You can edit either file directly, or go through Cursor Settings > MCP, which writes the same JSON for you.
The config
Add a github entry under mcpServers with the hosted endpoint and a personal access token in the Authorization header:
{
"mcpServers": {
"github": {
"url": "https://api.githubcopilot.com/mcp/",
"headers": {
"Authorization": "Bearer ghp_YOUR_GITHUB_PAT"
}
}
}
}Flip the toggle
Saving the file isn't the last step in Cursor: open Cursor Settings > MCP and make sure the github server's toggle is enabled. Cursor lists each configured server with a status dot and a tool count — a green dot with a few dozen tools means the handshake and auth both succeeded.
Generate the PAT at github.com/settings/tokens as a fine-grained token. Cursor's agent will act with exactly the permissions you grant, so scope it to the repos and permission types (contents, issues, pull requests) you actually want automated.
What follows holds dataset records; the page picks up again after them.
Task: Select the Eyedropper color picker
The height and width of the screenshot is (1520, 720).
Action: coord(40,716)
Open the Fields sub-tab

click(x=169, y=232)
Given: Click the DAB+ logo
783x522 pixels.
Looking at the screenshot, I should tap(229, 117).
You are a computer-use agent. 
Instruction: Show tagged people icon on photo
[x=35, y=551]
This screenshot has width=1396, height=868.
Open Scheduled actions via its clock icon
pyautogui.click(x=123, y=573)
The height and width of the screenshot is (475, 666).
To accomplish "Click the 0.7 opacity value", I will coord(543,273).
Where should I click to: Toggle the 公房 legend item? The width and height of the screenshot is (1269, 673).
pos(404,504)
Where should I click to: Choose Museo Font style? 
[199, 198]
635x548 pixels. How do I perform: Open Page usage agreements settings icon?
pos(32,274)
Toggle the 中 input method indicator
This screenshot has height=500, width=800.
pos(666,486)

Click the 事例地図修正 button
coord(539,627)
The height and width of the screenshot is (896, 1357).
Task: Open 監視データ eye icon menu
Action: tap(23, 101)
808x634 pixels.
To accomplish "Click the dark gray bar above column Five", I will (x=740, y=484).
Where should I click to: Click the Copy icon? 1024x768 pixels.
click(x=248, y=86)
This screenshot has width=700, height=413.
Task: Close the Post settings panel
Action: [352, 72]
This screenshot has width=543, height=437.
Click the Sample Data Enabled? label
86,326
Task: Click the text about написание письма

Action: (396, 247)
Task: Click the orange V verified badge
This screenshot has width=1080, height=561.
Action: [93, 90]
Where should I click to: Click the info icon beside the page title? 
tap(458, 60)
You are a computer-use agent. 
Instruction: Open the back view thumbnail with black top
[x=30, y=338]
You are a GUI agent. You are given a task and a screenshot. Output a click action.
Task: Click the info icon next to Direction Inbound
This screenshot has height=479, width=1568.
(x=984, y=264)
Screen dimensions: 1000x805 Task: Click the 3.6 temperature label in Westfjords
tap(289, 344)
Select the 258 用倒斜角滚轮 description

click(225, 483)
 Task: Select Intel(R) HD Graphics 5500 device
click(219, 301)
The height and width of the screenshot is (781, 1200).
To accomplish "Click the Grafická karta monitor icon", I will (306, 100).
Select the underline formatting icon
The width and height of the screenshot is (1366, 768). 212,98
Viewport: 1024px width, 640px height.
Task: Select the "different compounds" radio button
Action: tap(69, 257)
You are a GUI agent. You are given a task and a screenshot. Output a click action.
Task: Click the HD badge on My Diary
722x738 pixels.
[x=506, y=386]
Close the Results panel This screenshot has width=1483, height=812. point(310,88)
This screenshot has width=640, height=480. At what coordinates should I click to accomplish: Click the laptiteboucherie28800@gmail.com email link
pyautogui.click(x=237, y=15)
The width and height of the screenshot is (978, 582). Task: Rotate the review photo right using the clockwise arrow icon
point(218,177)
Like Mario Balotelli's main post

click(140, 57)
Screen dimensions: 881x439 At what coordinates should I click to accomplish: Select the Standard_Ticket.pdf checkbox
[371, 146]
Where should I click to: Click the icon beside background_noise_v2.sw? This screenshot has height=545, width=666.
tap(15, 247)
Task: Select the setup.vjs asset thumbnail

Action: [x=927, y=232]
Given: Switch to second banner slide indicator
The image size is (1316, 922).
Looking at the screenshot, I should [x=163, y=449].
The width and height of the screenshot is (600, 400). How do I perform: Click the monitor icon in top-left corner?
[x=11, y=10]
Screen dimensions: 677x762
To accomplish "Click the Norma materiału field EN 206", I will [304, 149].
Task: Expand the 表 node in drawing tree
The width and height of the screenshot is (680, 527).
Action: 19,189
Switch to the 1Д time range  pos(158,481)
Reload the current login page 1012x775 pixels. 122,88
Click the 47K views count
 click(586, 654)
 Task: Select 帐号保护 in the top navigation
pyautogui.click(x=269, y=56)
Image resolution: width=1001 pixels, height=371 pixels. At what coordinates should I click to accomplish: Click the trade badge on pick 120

Test it like the agent will use it
In agent mode, try a prompt that forces a tool call rather than a guess: "using the github tools, list my open pull requests across all repos." Cursor should show the tool invocation inline and return live data. If it answers from memory instead, mention the server name explicitly or check that agent mode (not plain chat) is active.
The server's complete tool list — useful for knowing what you can ask for — is on its live Loomal listing at https://loomal.ai/marketplace/github.
Troubleshooting in Cursor
Yellow or red status dot: hover it for the error. A 401 means the token is invalid or the Bearer prefix is missing; a fetch failure usually means a typo in the URL (note the trailing slash on /mcp/).
Server absent from the MCP settings list: the JSON didn't parse. Cursor fails silently on malformed mcp.json, so validate the file — a trailing comma after the headers block is the classic mistake. After any fix, restart Cursor fully rather than relying on the settings page to re-read the file.
Tools load but the agent never uses them: too many enabled servers can crowd the tool budget. Disable servers you're not using so the GitHub tools stay in the agent's working set.
FAQ
How do I set up the GitHub MCP server in Cursor?
Add a github entry with url https://api.githubcopilot.com/mcp/ and a Bearer-token Authorization header to ~/.cursor/mcp.json (or via Cursor Settings > MCP), then enable the server's toggle. The tool count next to the server confirms it's connected.
Where is Cursor's MCP config file?
Global config lives at ~/.cursor/mcp.json and applies to every workspace; project config lives at .cursor/mcp.json in the repo root and applies only there. Both use the same mcpServers JSON shape, and project entries are merged with global ones.
What token scopes does the GitHub server need?
Whatever you want the agent to do, and nothing more. A fine-grained PAT with read access to contents covers browsing; add write on pull requests and issues for PR and triage workflows. Cursor never sees credentials beyond the header you configure.
I edited mcp.json but the server never appeared — why?
Almost certainly invalid JSON; Cursor skips files it can't parse without a visible error. Run the file through a JSON validator, fix the syntax, then restart Cursor. If it appears but shows an error dot, the problem is the token or the URL, not the file.